Desde o estabelecimento do Exército, até o fim da década de 1930, com a chegada do trem a Santiago, foram inúmeras as transformações ocorridas em todos os aspectos da vida social. Sendo que em 31 de março de 1938 a Vila de Santiago foi elevada à condição de Cidade.

O Projeto:
Com o fim do transporte de passageiros na cidade o patrimônio predial ferroviário ficou em pleno abandono, se deteriorando com a ação do tempo e do vandalismo. E assim foi durante muitos anos, até que a partir de 2009, a Prefeitura Municipal de Santiago iniciou o processo de revitalização dos prédios, investindo na qualificação do espaço e tornando-o um Ponto de Cultura a serviço da comunidade regional.

Fez-se uso de recursos próprios e dos profissionais do quadro funcional do município, o que possibilitou que o sonho torna-se realidade. E no dia 03 de janeiro de 2011, nas comemorações de 127 anos de Santiago, foi inaugurado o espaço cultural, que se tornou o principal ponto turístico da Terra dos Poetas, cenário muito utilizado para fotos que percorrem as redes sociais. Atualmente encontra-se fechada para visitação, aguardando uma reforma em sua estrutura.

Fragmento Caio - Estação

“Suponhamos que eu tivesse levado três, no máximo cinco minutos para apanhar a mochila, essa bagagem típica e mínima de quem não se importa de andar de lá para cá o tempo todo sem paradeiro, saltar do trem e subir as escadas da plataforma até o corredor de saída, naquele passo meio desconfiado dos recém-chegados a algum lugar onde nunca estiveram antes.

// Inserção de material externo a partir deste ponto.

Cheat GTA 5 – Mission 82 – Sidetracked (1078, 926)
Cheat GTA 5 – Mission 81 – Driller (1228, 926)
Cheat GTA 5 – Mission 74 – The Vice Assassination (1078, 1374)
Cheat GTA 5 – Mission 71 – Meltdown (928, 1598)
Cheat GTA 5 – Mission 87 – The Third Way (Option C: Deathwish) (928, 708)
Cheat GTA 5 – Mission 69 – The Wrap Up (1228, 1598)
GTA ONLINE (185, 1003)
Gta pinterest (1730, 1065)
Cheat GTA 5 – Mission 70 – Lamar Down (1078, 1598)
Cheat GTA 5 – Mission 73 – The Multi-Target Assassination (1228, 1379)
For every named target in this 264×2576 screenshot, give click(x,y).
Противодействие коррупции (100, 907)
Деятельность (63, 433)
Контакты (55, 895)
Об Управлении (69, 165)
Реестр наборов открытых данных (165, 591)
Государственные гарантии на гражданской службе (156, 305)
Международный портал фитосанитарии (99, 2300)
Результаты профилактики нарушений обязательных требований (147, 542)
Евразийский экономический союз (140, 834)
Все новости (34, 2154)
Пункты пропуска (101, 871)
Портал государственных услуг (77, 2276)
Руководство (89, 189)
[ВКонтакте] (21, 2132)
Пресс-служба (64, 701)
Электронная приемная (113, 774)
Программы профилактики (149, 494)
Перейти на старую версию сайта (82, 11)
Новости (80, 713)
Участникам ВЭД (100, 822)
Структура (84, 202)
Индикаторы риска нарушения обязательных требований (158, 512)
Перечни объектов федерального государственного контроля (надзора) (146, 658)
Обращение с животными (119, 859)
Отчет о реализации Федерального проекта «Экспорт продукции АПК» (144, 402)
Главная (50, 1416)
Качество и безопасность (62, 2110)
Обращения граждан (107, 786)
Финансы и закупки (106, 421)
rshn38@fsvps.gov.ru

Suponhamos também que tenha olhado em volta à procura de K ou de qualquer outra pessoa inteiramente desconhecida e parada na estação deserta, segurando um cartaz com meu nome escrito, e talvez então tivesse me detido um momento a pensar vago que sempre foi um dos meus sonhos – esse: desembarcar numa estação deserta e desconhecida para encontrar alguém igualmente desconhecido segurando meu nome num cartaz erguido bem alto, sobre todas as outras cabaças dos que partem ou chegam, pois essa é a estação que imagino (...)”

Caio F. Bem longe de Marienbad. In: Estranhos Estrangeiros. São Paulo : Companhia das Letras, 1996, p. 17 e 18.